(Data records)
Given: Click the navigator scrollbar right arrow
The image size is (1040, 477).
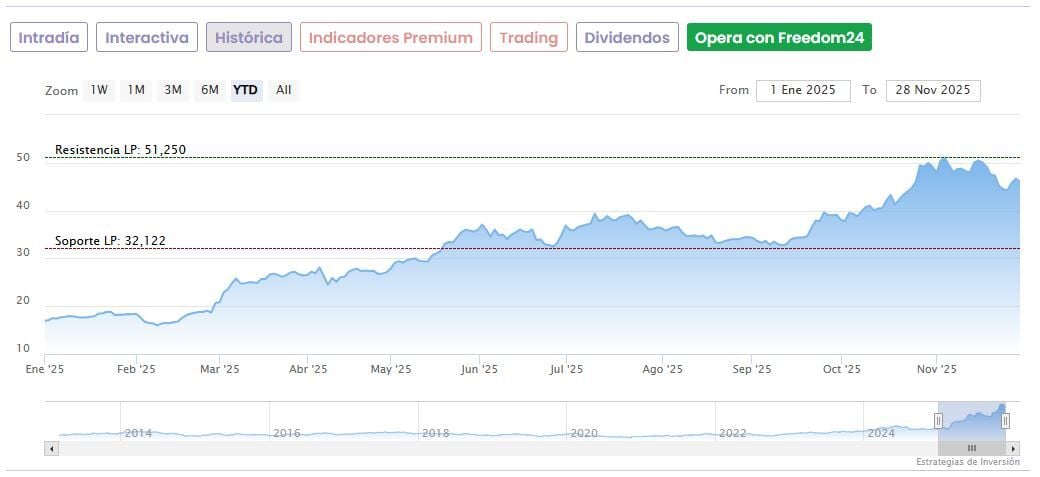Looking at the screenshot, I should pos(1014,449).
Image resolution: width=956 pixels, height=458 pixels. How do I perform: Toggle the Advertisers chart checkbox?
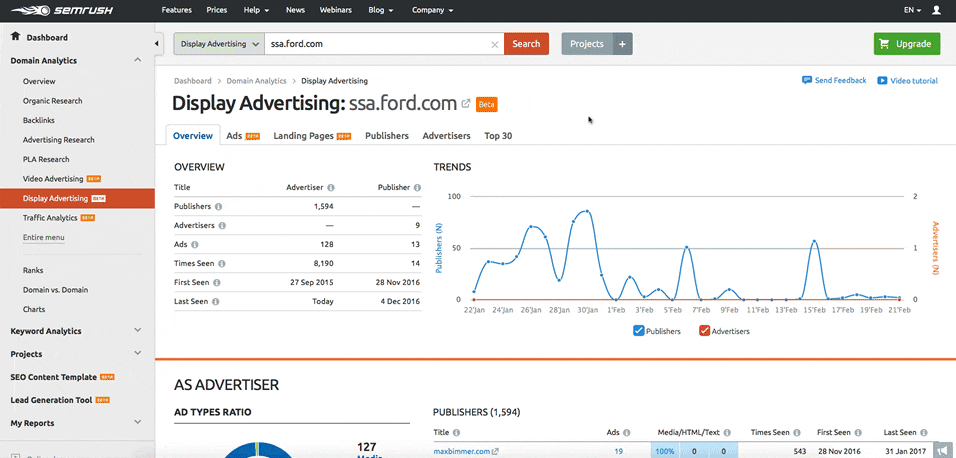click(704, 330)
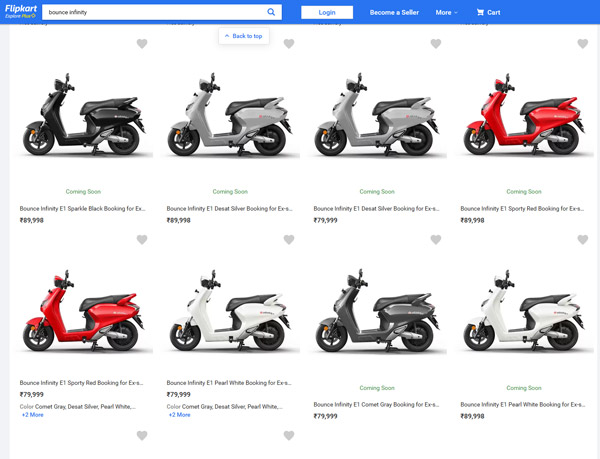Open Desat Silver ₹79,999 listing title

pos(376,209)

PROBLEM DETAILS
Exactly as given, transcribe every line of the data, but not its images.

SOLUTION BELOW
Given: Click the navigator scrollbar right arrow
The image size is (1040, 477).
Looking at the screenshot, I should pos(1014,449).
Image resolution: width=956 pixels, height=458 pixels. How do I perform: Toggle the Advertisers chart checkbox?
click(704, 330)
Open Desat Silver ₹79,999 listing title

pos(376,209)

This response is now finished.